> Görevler
(a) Metin alıntısına göre Susurluk kazası hangi ilde meydana geldi?
(b) Metin alıntısında "Susurluk konusunda birçok" sözlerinden başlayıp "Sağlar şunları söylemektedir." sözlerine kadar ne varsa hiç değiştirmeden yeniden yazın.

-------- Metin Alıntısı

• Sonuç bulunamadı

4.5. Türkiye’de Organize Suçluluk ve Dönemsel Özellikleri

4.5.3. Susurluk’tan Günümüze Organize Suçluluğun Analizi

Ülkemizde organize suç olgusu uzun süredir var olmakla birlikte, ciddi anlamda kamuoyu ve devlet yetkililerinin gündemine ‘Susurluk kazası’ olarak bilinen bir gelişme ile gelmiştir. Đçinde bir milletvekili, bir polis müdürü ve bir de adli makamlarca aranan bir organize örgüt elemanının bulunduğu Mercedes marka otomobilin Balıkesir’in Susurluk ilçesinde kaza yapması sonucunda polis müdürü ile aranan kişi ölmüş, milletvekili ise sağ olarak kurtulmuştu. O günden sonra çok uzun bir süre, Türkiye’nin en önemli gündem konularından biri haline gelen ‘Susurluk Kazası’, başta organize suçlar olmak üzere, pek çok konuda adeta bir referans kaynağı haline gelmiştir. Çok uzun yıllardır var olan, ancak pek üzerinde durulmayan ve sıradan kabadayılıklar olarak geçiştirilen mafya ya da organize suç ile ilgili konular, bu olaydan sonra ciddi anlamda konuşulmaya ve tartışılmaya başlanmıştır (Geleri, 2003: 19). Araştırma dosyaları benzer çatı altında yaygın bir şekilde susurluğu gösteriyordu. Bu gelişmelere paralel olarak Susurluk politik yozlaşmanın sembolü olarak gündemde hala yerini korumaktadır (Beşe, 2005: 122). Susurluk olayının çözülememesi, yargının böyle bir olayda aciz konuma düşmesi bu tür suç örgütlerinin cesaretini artırmasına da zemin hazırlamıştır.

Susurluk konusunda birçok gizli bilgiye sahip olan Sağlar; Susurluk kazasının Mafya Siyasetçi- Bürokrat üçgenine farklı bir bakış açısı getirmiştir. Bu yaklaşımdan hareketle Sağlar şunları söylemektedir.

----------------
-------- Veri Satırları

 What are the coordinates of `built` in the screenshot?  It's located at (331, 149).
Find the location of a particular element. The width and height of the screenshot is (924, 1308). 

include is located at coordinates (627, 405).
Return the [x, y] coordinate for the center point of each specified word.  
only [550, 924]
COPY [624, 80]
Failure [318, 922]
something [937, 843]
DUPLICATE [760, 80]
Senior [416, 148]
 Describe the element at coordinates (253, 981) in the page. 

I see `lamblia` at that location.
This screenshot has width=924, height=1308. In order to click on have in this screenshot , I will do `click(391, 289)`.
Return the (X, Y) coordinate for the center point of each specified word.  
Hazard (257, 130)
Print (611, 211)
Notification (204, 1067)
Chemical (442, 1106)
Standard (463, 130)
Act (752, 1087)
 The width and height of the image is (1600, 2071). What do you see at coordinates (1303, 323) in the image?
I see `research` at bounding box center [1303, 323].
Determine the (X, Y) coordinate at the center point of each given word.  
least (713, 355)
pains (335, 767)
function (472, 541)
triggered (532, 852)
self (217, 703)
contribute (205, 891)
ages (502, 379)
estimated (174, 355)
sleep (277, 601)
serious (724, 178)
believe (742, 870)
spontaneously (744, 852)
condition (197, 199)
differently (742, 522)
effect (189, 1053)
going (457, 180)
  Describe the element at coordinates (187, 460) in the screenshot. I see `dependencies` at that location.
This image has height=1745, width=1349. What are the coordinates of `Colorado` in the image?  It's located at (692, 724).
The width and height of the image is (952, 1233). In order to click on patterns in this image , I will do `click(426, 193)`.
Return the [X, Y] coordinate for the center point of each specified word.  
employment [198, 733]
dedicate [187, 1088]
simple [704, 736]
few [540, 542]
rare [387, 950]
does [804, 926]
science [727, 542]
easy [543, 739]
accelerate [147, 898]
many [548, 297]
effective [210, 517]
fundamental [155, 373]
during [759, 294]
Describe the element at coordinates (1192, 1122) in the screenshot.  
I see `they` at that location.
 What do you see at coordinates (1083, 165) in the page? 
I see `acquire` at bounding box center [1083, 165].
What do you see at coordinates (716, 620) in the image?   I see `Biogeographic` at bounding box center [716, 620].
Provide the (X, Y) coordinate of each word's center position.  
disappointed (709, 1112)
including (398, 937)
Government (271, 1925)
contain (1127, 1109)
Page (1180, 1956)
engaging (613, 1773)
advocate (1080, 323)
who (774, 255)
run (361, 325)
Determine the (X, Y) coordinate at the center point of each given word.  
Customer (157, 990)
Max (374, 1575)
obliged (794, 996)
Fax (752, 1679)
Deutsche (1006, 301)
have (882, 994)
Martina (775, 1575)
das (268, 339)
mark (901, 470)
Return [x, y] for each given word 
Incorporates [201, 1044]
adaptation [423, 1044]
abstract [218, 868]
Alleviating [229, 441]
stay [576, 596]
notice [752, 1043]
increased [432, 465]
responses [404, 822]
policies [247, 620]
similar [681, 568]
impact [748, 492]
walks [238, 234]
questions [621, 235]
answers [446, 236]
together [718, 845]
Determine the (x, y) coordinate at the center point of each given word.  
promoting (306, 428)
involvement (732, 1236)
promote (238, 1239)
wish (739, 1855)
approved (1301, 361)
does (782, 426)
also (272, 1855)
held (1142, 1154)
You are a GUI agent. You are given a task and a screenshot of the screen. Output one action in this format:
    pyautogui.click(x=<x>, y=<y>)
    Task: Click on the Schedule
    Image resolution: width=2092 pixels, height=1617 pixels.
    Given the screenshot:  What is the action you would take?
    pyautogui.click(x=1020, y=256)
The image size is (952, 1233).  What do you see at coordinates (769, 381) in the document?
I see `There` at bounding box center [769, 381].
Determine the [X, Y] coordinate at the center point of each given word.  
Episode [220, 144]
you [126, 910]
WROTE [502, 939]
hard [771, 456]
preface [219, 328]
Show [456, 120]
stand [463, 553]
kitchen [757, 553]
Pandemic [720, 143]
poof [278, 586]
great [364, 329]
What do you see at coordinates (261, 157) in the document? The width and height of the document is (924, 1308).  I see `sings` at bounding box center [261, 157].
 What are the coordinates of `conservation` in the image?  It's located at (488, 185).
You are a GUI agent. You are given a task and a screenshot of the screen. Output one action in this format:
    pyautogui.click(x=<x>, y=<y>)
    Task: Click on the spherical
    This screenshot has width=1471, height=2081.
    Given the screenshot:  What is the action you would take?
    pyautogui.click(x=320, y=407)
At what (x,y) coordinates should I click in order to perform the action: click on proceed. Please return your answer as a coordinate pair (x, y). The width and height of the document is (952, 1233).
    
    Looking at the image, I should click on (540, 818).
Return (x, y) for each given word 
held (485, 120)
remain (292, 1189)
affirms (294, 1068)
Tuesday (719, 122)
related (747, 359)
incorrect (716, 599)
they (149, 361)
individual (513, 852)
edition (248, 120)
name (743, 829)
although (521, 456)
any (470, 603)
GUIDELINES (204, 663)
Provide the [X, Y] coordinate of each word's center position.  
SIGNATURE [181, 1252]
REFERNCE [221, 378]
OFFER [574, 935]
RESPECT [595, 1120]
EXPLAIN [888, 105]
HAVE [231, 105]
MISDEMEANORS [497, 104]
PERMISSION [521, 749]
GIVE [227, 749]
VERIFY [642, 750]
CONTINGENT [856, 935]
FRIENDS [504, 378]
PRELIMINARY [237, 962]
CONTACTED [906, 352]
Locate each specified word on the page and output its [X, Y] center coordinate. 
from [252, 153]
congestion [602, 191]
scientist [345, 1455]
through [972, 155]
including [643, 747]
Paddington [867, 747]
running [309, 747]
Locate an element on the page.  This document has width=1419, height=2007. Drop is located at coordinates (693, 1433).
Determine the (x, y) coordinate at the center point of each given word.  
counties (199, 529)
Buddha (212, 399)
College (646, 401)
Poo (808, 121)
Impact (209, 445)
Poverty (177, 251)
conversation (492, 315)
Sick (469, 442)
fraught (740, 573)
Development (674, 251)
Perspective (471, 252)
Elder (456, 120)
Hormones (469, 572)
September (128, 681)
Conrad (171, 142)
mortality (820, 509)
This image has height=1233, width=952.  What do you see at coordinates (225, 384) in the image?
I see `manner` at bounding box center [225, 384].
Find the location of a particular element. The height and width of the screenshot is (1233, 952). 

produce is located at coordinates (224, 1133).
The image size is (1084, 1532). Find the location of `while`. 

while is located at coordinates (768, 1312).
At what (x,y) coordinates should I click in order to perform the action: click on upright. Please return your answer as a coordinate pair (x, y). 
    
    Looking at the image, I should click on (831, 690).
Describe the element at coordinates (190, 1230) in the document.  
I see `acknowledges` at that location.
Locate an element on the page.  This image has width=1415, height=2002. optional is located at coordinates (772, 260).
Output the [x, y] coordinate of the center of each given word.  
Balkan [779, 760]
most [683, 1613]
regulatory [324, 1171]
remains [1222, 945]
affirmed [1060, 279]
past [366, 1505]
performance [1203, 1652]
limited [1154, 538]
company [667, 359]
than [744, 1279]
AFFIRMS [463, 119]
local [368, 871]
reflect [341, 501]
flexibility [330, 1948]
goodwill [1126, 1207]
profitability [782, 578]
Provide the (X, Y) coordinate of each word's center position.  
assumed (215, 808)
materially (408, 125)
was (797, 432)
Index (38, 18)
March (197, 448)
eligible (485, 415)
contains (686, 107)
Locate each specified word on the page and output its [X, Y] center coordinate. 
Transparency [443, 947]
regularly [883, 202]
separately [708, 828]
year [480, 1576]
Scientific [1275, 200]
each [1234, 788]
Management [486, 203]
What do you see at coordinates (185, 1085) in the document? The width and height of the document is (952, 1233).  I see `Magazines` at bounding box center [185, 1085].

----------------

> Görev Yanıtları
(a) Balıkesir'in Susurluk ilçesinde.

(b)
Susurluk konusunda birçok gizli bilgiye sahip olan Sağlar; Susurluk kazasının Mafya Siyasetçi- Bürokrat üçgenine farklı bir bakış açısı getirmiştir. Bu yaklaşımdan hareketle Sağlar şunları söylemektedir.